She teasingly brushed her lips over his nose, holding back another kiss. It seemed to work; his breathing picked up, hot and flustered. "...I'll never talk. Never."
"Really? Maybe this can convince you to talk..." She sprinkled soft kisses up his neck and along his jaw. He moaned comfortably and slid a hand through the ruffles of her light dress, groping for a piece of thigh.
"Mmm... Cinna did it."
With an exasperated flourish she pushed herself off him, meeting his eyes in a "get serious" pout. "Zidane!"
"What?" He shrugged defensively. "It's true," he asserted, his gaze straying from her locked glare and wandering about the room. "He walked right in there and took it. I saw it with my own two eyes."
"I bet you helped with your own two hands as well."
"There you go again, accusing me of things..."
It took one more long kiss to pry loose a confession. "...Okay. I give." A blunt metal object tapped her side. Garnet looked down and found the treasure in question snake-wrapped in Zidane's tail, apparently procured from the shelf behind him.
She stepped back, reclaimed it with a miffed huff and thumped the heavy end of the rod against the thief's chest, evoking a slight wince. "Now why in the world do you keep stealing from our own treasury?! You know you could have anything in there if you just asked."
Zidane gave a roundabout shrug. "What's the challenge in that? I like giving the Rust Brigade a run for their money."
"You should be more considerate. Steiner and his men work hard so that--"
"--thugs like me don't go rooting around the castle vaults?" He clicked his tongue disparagingly. "I gotta tell ya, I don't have a lot of faith in the security around here. It's like taking candy from babies."
"I guess that's why we keep you around, don't we?" Garnet saucily responded. "You're not good for much else."
"Ouch. That hurts."
She kissed his cheek in parting and turned to leave, mission accomplished.
"...You know you love me," he called after her.
Garnet suppressed a chuckle. "That's besides the point," she countered over her shoulder. "Quit robbing the castle.
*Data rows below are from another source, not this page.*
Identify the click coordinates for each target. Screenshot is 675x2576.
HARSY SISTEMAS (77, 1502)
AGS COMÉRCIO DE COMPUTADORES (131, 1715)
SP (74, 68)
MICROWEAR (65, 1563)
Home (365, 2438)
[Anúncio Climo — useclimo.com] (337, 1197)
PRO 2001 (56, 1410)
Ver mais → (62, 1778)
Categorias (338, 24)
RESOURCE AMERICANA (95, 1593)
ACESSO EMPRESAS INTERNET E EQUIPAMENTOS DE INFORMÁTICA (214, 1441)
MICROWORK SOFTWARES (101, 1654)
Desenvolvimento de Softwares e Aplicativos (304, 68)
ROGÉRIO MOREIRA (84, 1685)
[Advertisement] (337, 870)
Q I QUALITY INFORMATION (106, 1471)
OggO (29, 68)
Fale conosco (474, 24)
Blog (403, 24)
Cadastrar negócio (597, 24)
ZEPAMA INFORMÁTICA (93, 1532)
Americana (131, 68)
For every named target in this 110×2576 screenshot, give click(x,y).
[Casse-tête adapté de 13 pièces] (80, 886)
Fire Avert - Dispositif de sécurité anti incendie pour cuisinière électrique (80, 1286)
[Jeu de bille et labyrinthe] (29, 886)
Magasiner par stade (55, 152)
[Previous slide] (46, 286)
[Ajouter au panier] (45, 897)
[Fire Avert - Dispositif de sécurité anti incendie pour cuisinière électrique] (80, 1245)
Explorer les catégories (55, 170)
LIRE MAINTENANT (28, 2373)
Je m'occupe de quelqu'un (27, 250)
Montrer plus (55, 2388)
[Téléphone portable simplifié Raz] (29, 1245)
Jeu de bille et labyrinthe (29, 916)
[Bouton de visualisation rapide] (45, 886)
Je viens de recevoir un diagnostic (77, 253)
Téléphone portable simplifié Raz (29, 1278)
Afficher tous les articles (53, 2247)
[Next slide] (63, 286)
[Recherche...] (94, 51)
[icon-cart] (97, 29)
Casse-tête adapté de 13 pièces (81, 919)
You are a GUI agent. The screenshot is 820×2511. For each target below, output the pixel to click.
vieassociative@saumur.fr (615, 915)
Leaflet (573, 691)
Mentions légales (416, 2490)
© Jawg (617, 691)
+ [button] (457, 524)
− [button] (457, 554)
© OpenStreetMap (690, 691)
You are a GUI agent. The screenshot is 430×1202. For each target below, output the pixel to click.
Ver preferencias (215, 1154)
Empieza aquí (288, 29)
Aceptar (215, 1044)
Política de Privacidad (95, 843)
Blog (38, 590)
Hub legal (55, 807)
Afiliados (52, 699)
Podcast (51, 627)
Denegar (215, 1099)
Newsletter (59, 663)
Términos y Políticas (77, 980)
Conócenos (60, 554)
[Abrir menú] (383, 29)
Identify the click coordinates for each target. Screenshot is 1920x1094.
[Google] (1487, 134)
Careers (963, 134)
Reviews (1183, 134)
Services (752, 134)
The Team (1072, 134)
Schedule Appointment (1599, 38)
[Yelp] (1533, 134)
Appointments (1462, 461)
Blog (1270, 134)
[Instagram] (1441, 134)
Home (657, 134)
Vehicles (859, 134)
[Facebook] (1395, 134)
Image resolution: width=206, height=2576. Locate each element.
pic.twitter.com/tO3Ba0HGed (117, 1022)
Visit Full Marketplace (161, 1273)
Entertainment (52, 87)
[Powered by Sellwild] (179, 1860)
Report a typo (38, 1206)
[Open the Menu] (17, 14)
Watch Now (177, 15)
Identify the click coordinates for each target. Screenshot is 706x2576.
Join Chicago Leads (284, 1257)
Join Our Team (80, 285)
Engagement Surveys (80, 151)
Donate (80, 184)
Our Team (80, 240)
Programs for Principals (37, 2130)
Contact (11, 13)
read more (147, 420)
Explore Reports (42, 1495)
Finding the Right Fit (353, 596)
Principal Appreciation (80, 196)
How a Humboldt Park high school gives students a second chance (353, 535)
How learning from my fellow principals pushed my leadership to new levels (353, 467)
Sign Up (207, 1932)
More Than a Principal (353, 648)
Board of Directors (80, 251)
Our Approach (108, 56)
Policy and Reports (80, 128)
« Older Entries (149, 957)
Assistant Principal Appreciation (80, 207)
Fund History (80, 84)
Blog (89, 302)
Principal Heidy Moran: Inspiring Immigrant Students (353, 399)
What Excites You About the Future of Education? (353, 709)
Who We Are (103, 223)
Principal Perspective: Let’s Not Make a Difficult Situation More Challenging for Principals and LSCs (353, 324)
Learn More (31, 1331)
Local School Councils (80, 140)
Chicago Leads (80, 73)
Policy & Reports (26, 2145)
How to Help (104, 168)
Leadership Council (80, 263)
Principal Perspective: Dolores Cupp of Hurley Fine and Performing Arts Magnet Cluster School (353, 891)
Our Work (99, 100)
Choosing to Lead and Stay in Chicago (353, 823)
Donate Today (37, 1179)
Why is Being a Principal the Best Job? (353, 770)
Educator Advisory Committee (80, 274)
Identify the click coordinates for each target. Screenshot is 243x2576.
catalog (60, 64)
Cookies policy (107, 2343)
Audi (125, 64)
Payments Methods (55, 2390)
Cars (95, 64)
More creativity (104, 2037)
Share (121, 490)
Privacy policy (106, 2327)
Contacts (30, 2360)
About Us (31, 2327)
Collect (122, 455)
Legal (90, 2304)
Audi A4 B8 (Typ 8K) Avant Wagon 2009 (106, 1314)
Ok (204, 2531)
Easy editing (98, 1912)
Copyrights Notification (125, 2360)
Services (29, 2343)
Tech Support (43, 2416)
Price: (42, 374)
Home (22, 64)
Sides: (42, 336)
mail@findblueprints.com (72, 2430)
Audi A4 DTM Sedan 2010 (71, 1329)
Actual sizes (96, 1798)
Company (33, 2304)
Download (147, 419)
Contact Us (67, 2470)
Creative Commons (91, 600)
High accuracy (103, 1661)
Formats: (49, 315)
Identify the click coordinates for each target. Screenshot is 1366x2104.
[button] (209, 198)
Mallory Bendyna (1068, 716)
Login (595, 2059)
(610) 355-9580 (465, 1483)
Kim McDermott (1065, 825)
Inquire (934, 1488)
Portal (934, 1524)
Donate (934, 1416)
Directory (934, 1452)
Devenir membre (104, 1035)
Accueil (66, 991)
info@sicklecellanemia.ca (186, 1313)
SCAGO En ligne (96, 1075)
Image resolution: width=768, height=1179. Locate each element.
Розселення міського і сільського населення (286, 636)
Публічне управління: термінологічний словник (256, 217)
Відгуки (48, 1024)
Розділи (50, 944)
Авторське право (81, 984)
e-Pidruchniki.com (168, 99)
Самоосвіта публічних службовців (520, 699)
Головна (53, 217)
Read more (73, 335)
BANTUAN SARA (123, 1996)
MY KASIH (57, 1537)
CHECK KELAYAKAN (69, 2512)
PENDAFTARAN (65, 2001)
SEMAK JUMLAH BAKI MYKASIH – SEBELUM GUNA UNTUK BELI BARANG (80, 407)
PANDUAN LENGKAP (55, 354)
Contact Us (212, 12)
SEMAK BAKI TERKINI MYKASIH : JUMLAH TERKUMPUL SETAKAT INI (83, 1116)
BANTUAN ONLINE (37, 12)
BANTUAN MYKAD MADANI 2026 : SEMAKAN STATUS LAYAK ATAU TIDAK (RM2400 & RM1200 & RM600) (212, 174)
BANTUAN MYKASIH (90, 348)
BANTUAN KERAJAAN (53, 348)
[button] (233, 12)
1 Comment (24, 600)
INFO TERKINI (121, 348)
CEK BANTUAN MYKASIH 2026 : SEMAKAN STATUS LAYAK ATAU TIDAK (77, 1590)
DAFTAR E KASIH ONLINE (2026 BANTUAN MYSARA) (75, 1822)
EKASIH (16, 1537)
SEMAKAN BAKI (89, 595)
You live here."
"You know," she heard her impudent companion say off-handedly from across the hall, "I keep waiting for you to quit being nice and start being naughty with me."
To this the queen whirled around mid-step, blushing furiously at him. "Zidane!"
So embarrassed was she by the insinuations that she blindly bumped into a third party entering the hall. "Oh!" each tripped over the other, a handbag, black top hat and gold scepter piling on the floor. "Sorry, sorry! That was very careless of me," Garnet tried to mollify her victim, who was apologizing profusely, himself. "Oh no no, quite all right."
Queen Garnet returned the displaced bag and hat to the portly little man, recognizing him with an astonished yelp that very moment. "Oh! Doctor Tot!"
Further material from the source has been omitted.